Je serre les dents, m’accroupis dans le cloaque, réprime une nausée quand l’eau se referme au-dessus de ma tête, empoigne le type par les cheveux et le ramène à l’air libre.

Il est froid, immobile et ne respire plus. Il ne sera cependant pas dit que je n’aurai pas tout tenté. Je contracte mes muscles – bon sang ce qu’il est lourd – et réussis à le sortir du bassin.

J’ai suivi des cours de secourisme et si à aucun moment de ma vie je n’ai envisagé une carrière médicale, je sais comment procéder face à un noyé. Sans chercher à vider ses poumons remplis d’eau, je lui pince le nez et entreprends un énergique bouche à bouche.

Je me bats contre l’inéluctable pendant dix minutes sans que s’amorce le moindre changement. Alors que je m’apprête à renoncer, le type est pris d’un violent hoquet. À peine le temps de le basculer sur le côté, il vomit une incroyable quantité de liquide… avant de s’asseoir brusquement. Je savais que les garous – ce type est un garou – étaient solides, jamais je n’aurais pensé qu’ils le soient à ce point.

Bon, il n’est pas tiré d’affaire pour autant. Il a le regard vitreux, le teint livide et tremble comme une feuille.

— Hé… Ça va ?

Pas de réponse.

J’étouffe un juron. Mon petit doigt me souffle que Trulež et ses copains sont du genre à revenir pour vérifier qu’il est bien mort. Et ce coup-là, j’ai de grandes chances de me retrouver avec lui au fond du bassin. En plusieurs morceaux.

À situation d’urgence, solution d’urgence.

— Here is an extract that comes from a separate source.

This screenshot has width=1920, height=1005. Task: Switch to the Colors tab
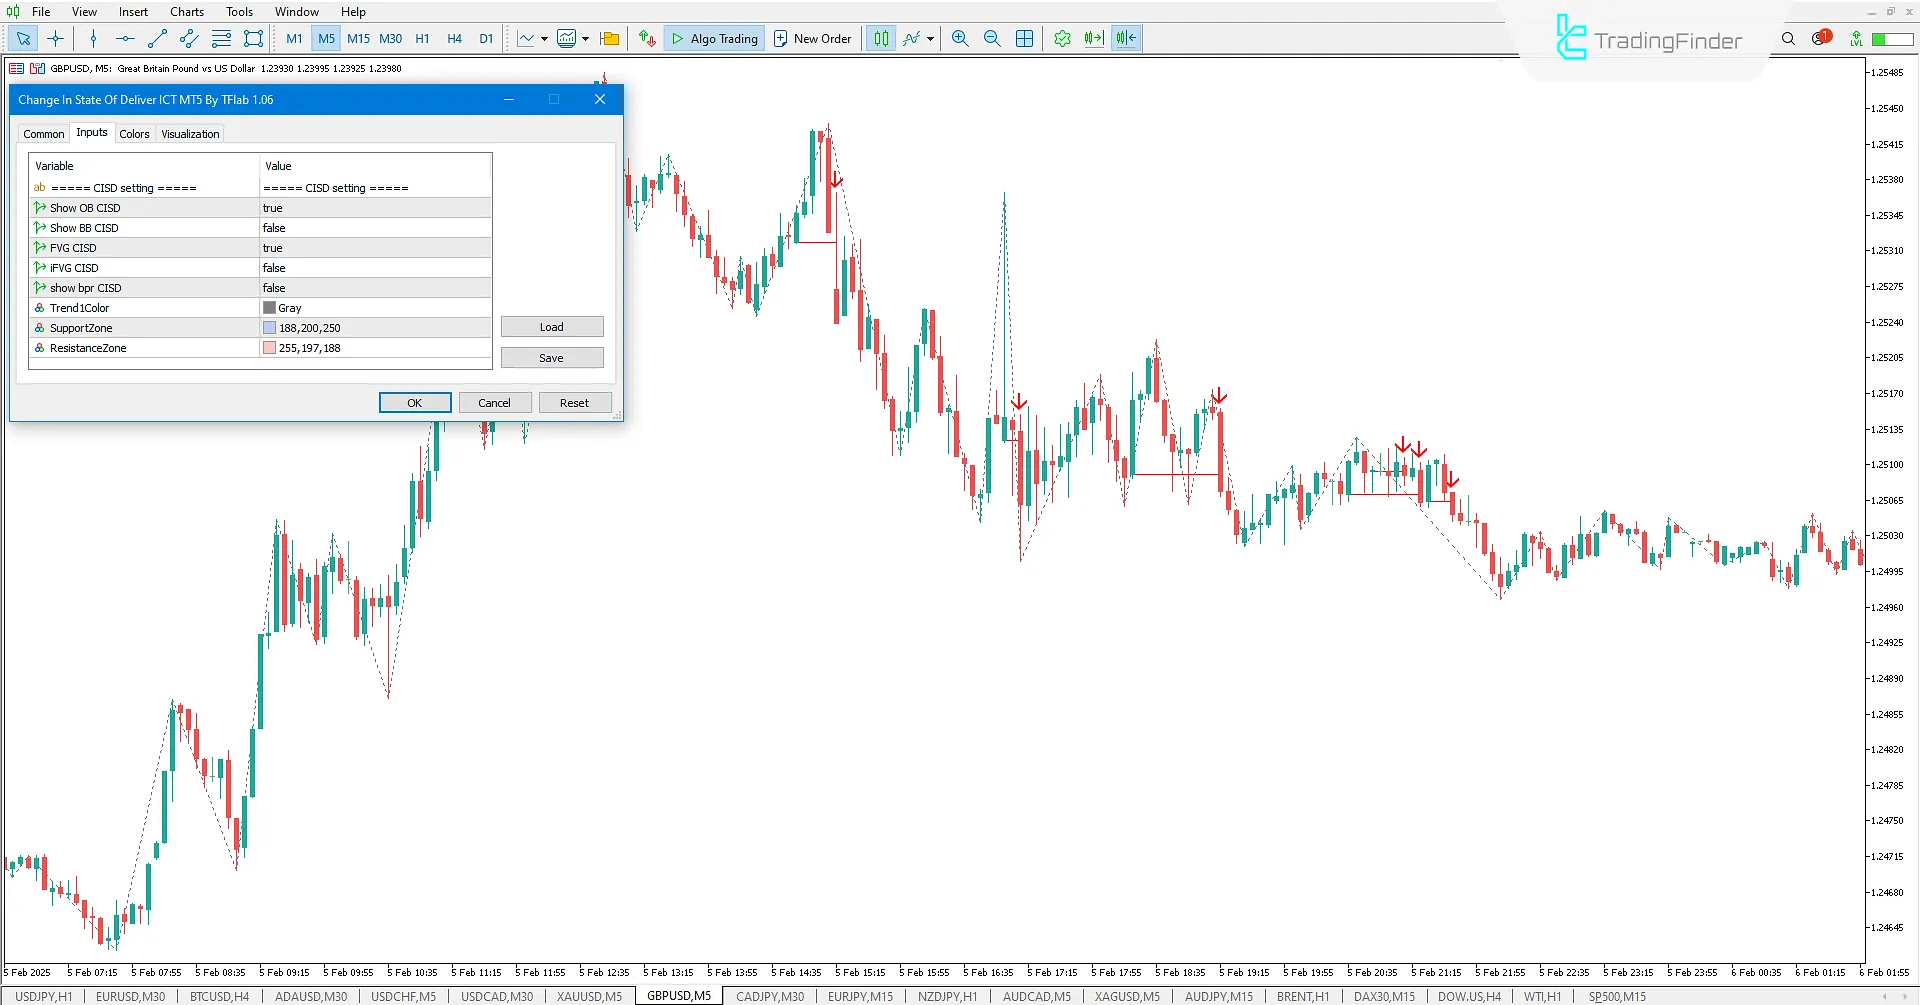pos(134,133)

L’Association met au service de ses Agents un numéro de téléphone à n’employer que lorsque les conditions l’exigent. Mademoiselle Rose s’est montrée explicite à ce sujet et je ne l’ai jamais utilisé.

Jusqu’à aujourd’hui.

J’attrape mon blouson sans quitter des yeux le garou à moitié inconscient et je me mets à fouiller dans la poche intérieure.

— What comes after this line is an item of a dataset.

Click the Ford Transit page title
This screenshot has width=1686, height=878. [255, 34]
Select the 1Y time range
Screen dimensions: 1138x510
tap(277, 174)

— Par les cornes de Lucifer !

Lorsque Erglug m’a sauté dessus, j’avais mon téléphone à la main puisque j’étais en ligne avec Jasper mais comme aucun appareil ne résiste à la charge d’un troll, il se trouve sans doute, à l’heure actuelle, réduit en poussière quelque part.

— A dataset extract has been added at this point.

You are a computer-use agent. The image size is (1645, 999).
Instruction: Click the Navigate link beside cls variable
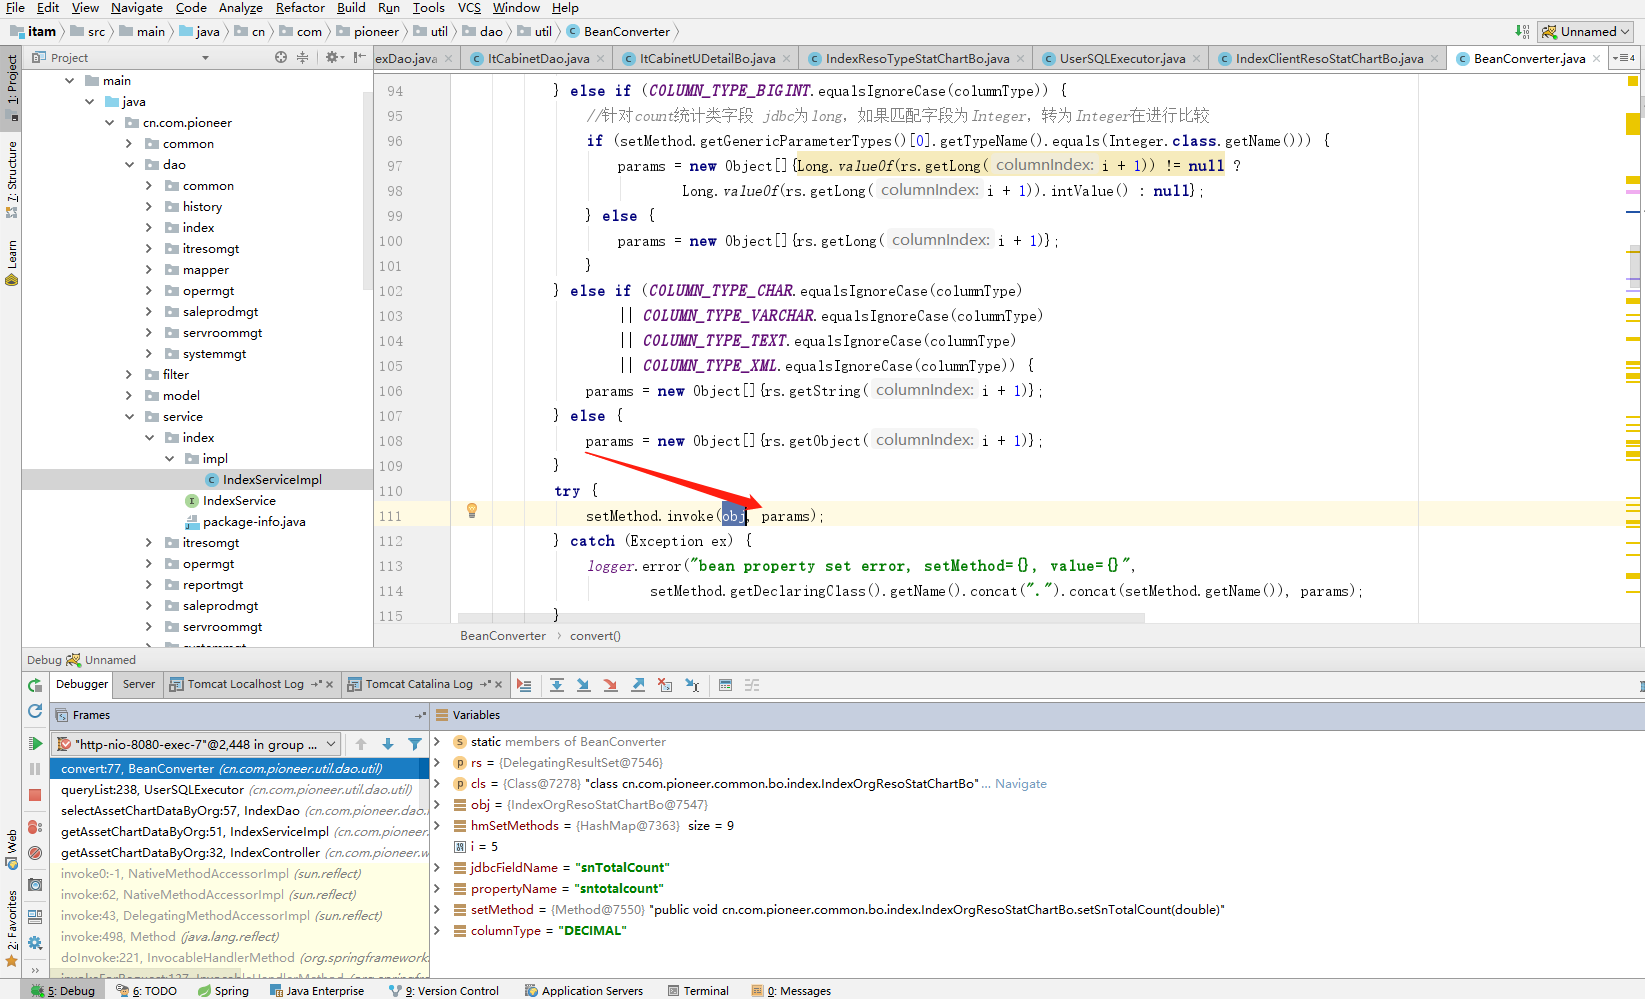1021,784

Cela ne m’arrange pas et pas seulement parce que je tenais à ce téléphone.

Le temps presse. Si je n’étais pas aussi nulle en magie, je pourrais contacter le bureau grâce à un sortilège, jeter un charme qui…

Concentre-toi, Ombe. Ne te disperse pas avec des « si ». Utilise tes atouts.

Je me penche sur le garou toujours assis.

— Tu peux marcher ?

Il ne me regarde même pas.

Je l’empoigne sous les bras et l’oblige à se lever. Miracle. Il titube, si je le lâche il tombe mais il tient droit sans que j’aie à le porter.

En quittant l’entrepôt, les garous ont eu l’amabilité de laisser la porte ouverte. À pas lents, je guide mon ex-noyé vers la sortie. Il nous faut presque dix minutes pour atteindre ma moto.

Le plus dur est de la lui faire enfourcher mais, là aussi, mon entêtement porte ses fruits. Je le bascule d’un mouvement de hanche – il pèse plus de cent kilos, c’est sûr… Ça y est. Il s’affale sur le réservoir, commence à glisser, je saute en selle derrière lui et le coince entre mes bras.

Je parviens à introduire ma clef dans son logement, la tourne, appuie sur le démarreur.

Le moteur de ma Kawa me salue d’un doux feulement.

Un frisson de satisfaction me parcourt le dos. Le plus dur est fait. La suite ne sera pas facile mais une fois au guidon de ma bécane plus rien ne peut m’arrêter.

J’enclenche la première et, avec un soupir d’aise, je prends la route.